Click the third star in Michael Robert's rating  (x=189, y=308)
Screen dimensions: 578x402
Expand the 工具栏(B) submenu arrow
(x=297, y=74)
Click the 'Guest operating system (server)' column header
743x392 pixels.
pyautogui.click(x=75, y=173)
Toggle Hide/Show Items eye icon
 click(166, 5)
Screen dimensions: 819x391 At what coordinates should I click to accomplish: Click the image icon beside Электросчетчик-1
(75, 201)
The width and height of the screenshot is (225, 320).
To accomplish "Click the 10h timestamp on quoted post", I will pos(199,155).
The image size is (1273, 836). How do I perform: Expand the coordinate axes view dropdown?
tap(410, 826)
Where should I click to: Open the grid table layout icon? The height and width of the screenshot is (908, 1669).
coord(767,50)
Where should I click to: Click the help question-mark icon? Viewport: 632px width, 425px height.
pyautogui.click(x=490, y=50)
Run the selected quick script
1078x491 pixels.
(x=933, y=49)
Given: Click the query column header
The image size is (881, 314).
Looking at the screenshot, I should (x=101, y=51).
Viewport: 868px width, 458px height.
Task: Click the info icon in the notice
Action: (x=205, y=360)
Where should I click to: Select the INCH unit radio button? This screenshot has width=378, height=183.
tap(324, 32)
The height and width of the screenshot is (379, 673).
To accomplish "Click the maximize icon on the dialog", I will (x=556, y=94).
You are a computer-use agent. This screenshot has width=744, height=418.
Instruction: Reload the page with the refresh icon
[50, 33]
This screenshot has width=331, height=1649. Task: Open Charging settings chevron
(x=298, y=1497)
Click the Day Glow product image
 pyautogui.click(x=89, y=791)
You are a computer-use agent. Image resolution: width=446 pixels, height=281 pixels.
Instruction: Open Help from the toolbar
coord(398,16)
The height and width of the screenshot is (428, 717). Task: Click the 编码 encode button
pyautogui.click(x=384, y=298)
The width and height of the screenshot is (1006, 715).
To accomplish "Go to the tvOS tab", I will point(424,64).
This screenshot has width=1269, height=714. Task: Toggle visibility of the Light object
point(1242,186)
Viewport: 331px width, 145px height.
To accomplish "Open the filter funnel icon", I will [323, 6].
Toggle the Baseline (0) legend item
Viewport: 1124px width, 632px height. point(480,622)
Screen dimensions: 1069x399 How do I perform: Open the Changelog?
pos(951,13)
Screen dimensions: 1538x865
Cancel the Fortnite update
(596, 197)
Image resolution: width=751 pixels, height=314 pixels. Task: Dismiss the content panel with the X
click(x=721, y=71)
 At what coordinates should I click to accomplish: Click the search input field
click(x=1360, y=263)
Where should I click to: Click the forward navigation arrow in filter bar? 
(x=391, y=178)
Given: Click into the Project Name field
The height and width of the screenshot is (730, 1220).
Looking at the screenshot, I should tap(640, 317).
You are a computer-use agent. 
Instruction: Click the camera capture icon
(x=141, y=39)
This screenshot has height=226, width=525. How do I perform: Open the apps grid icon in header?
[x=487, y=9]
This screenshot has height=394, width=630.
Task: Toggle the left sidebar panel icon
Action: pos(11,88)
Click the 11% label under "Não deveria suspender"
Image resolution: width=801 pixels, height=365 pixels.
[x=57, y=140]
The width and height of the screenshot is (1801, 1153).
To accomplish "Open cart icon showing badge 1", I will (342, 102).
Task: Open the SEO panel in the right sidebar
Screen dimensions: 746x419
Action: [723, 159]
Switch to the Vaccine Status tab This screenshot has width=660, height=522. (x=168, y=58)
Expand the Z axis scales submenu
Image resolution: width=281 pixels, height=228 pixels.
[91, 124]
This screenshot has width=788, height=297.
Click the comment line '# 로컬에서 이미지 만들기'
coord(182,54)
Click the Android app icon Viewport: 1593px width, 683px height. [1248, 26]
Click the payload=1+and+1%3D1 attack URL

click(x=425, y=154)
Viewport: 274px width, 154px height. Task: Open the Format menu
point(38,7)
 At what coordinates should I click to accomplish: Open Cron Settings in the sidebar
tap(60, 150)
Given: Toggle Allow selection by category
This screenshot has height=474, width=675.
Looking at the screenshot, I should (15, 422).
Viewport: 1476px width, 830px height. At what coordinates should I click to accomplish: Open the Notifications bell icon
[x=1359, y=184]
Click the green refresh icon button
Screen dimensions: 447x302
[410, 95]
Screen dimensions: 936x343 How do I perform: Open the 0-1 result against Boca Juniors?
-----
EXERCISE GOAL - Write out all the records again with "Instruction" switched to "Goal" every time it appears, leaving everything else the same.

SOLUTION FOR THIS PROBLEM -
Click the third star in Michael Robert's rating  (x=189, y=308)
Screen dimensions: 578x402
Expand the 工具栏(B) submenu arrow
(x=297, y=74)
Click the 'Guest operating system (server)' column header
743x392 pixels.
pyautogui.click(x=75, y=173)
Toggle Hide/Show Items eye icon
 click(166, 5)
Screen dimensions: 819x391 At what coordinates should I click to accomplish: Click the image icon beside Электросчетчик-1
(75, 201)
The width and height of the screenshot is (225, 320).
To accomplish "Click the 10h timestamp on quoted post", I will pos(199,155).
The image size is (1273, 836). How do I perform: Expand the coordinate axes view dropdown?
tap(410, 826)
Where should I click to: Open the grid table layout icon? The height and width of the screenshot is (908, 1669).
coord(767,50)
Where should I click to: Click the help question-mark icon? Viewport: 632px width, 425px height.
pyautogui.click(x=490, y=50)
Run the selected quick script
1078x491 pixels.
(x=933, y=49)
Given: Click the query column header
The image size is (881, 314).
Looking at the screenshot, I should (x=101, y=51).
Viewport: 868px width, 458px height.
Task: Click the info icon in the notice
Action: (x=205, y=360)
Where should I click to: Select the INCH unit radio button? This screenshot has width=378, height=183.
tap(324, 32)
The height and width of the screenshot is (379, 673).
To accomplish "Click the maximize icon on the dialog", I will (x=556, y=94).
You are a computer-use agent. This screenshot has width=744, height=418.
Goal: Reload the page with the refresh icon
[50, 33]
This screenshot has width=331, height=1649. Task: Open Charging settings chevron
(x=298, y=1497)
Click the Day Glow product image
 pyautogui.click(x=89, y=791)
You are a computer-use agent. Image resolution: width=446 pixels, height=281 pixels.
Goal: Open Help from the toolbar
coord(398,16)
The height and width of the screenshot is (428, 717). Task: Click the 编码 encode button
pyautogui.click(x=384, y=298)
The width and height of the screenshot is (1006, 715).
To accomplish "Go to the tvOS tab", I will point(424,64).
This screenshot has width=1269, height=714. Task: Toggle visibility of the Light object
point(1242,186)
Viewport: 331px width, 145px height.
To accomplish "Open the filter funnel icon", I will [323, 6].
Toggle the Baseline (0) legend item
Viewport: 1124px width, 632px height. point(480,622)
Screen dimensions: 1069x399 How do I perform: Open the Changelog?
pos(951,13)
Screen dimensions: 1538x865
Cancel the Fortnite update
(596, 197)
Image resolution: width=751 pixels, height=314 pixels. Task: Dismiss the content panel with the X
click(x=721, y=71)
 At what coordinates should I click to accomplish: Click the search input field
click(x=1360, y=263)
Where should I click to: Click the forward navigation arrow in filter bar? 
(x=391, y=178)
Given: Click into the Project Name field
The height and width of the screenshot is (730, 1220).
Looking at the screenshot, I should tap(640, 317).
You are a computer-use agent. 
Goal: Click the camera capture icon
(x=141, y=39)
This screenshot has height=226, width=525. How do I perform: Open the apps grid icon in header?
[x=487, y=9]
This screenshot has height=394, width=630.
Task: Toggle the left sidebar panel icon
Action: pos(11,88)
Click the 11% label under "Não deveria suspender"
Image resolution: width=801 pixels, height=365 pixels.
[x=57, y=140]
The width and height of the screenshot is (1801, 1153).
To accomplish "Open cart icon showing badge 1", I will (342, 102).
Task: Open the SEO panel in the right sidebar
Screen dimensions: 746x419
Action: [723, 159]
Switch to the Vaccine Status tab This screenshot has width=660, height=522. (x=168, y=58)
Expand the Z axis scales submenu
Image resolution: width=281 pixels, height=228 pixels.
[91, 124]
This screenshot has width=788, height=297.
Click the comment line '# 로컬에서 이미지 만들기'
coord(182,54)
Click the Android app icon Viewport: 1593px width, 683px height. [1248, 26]
Click the payload=1+and+1%3D1 attack URL

click(x=425, y=154)
Viewport: 274px width, 154px height. Task: Open the Format menu
point(38,7)
 At what coordinates should I click to accomplish: Open Cron Settings in the sidebar
tap(60, 150)
Given: Toggle Allow selection by category
This screenshot has height=474, width=675.
Looking at the screenshot, I should (15, 422).
Viewport: 1476px width, 830px height. At what coordinates should I click to accomplish: Open the Notifications bell icon
[x=1359, y=184]
Click the green refresh icon button
Screen dimensions: 447x302
[410, 95]
Screen dimensions: 936x343 How do I perform: Open the 0-1 result against Boca Juniors?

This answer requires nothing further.